Image
SystemX Alliance

SystemX Seminar: Multimaterial Design for Multifunctional Mesoscale Robots

Summary
Zhenish Zhakypov, Postdoctoral Researcher, Stanford University
Mar
10
Date(s)
Content
Hewlett 103

 

 

Small-scale animals, like ant colonies, demonstrate complex physical interactions through communication, adaptation to diverse environments, and even sacrifice. Creating the ability of miniaturization, multifunctionality, and multiplicity in small-scale or mesoscale robotic systems opens numerous opportunities. It enables artificial multi locomotion swarms for exploring and monitoring diverse physical environments by deploying them en masse. It also allows compact and adaptable consumer handheld or wearable haptic robots for stimulating human multimodal touch interactions in virtual and augmented reality environments. The conventional design methods for achieving compact yet multi-degrees-of-freedom (DoF) robots are limited due to fundamental constraints on downsizing the classical electric motors, transmission gears, and mechanisms. Reducing the number of components is also difficult, so it requires a meticulous manual assembly process.

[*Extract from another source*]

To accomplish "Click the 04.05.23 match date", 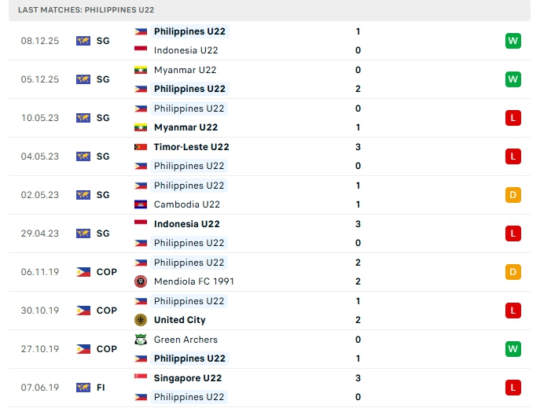I will click(39, 156).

In this talk, I present my past and present research on robot miniaturization, multifunctionality, and mass-producibility (which I coined “3M problem”) with novel multimaterial composition and 3D printing methods. I formulate the design methodology for composited origami robots or Robogamis, in terms of mechanisms, geometry, components, materials, and fabrication. I further demonstrate unique robotic platforms built on this paradigm, including Tribots, 10 g palm-sized, battery-powered multi locomotion robots that jump, walk, and crawl to traverse uneven terrains and manipulate objects collectively. I present tunable power, compact actuators, and mechanisms based on functional materials, such as shape memory alloy and fluids. I conclude with my latest work at Stanford on a monolithically 3-D printed, soft fingertip haptic device called FingerPrint. The compact device produces 4-DoF motion on the finger pad with tunable forces and torques for skin shear, pressure, and vibrotactile interaction and is printable with no assembly process.

 

BIO: Dr. Zhenish Zhakypov is a postdoctoral researcher in the Collaborative Haptics and Robotics in Medicine Laboratory at Stanford University. His research focuses on the novel design, fabrication, and control methods for wearables and haptic interfaces. He obtained his Ph.D. degree in Robotics from the Swiss Federal Institute of Technology in Lausanne (EPFL). His Ph.D. thesis presented various reconfigurable origami robots (or Robogamis) and smart-material actuators, including miniature insect-inspired robots powered by shape memory alloys that can jump, roll, crawl, and communicate. Before joining EPFL, he was with the Microsystems Laboratory at Sabanci University in Turkey, where he received his Master's degree in Mechatronics Engineering. At Sabanci, he developed nano-precision piezo stages and a desktop micro-factory, and studied accurate motion control strategies. Dr. Zhakypov is a lead author of several peer-reviewed research articles and patents. He received EPFL's Best Ph.D. Thesis Distinction and was nominated for ABB's Outstanding Thesis Award.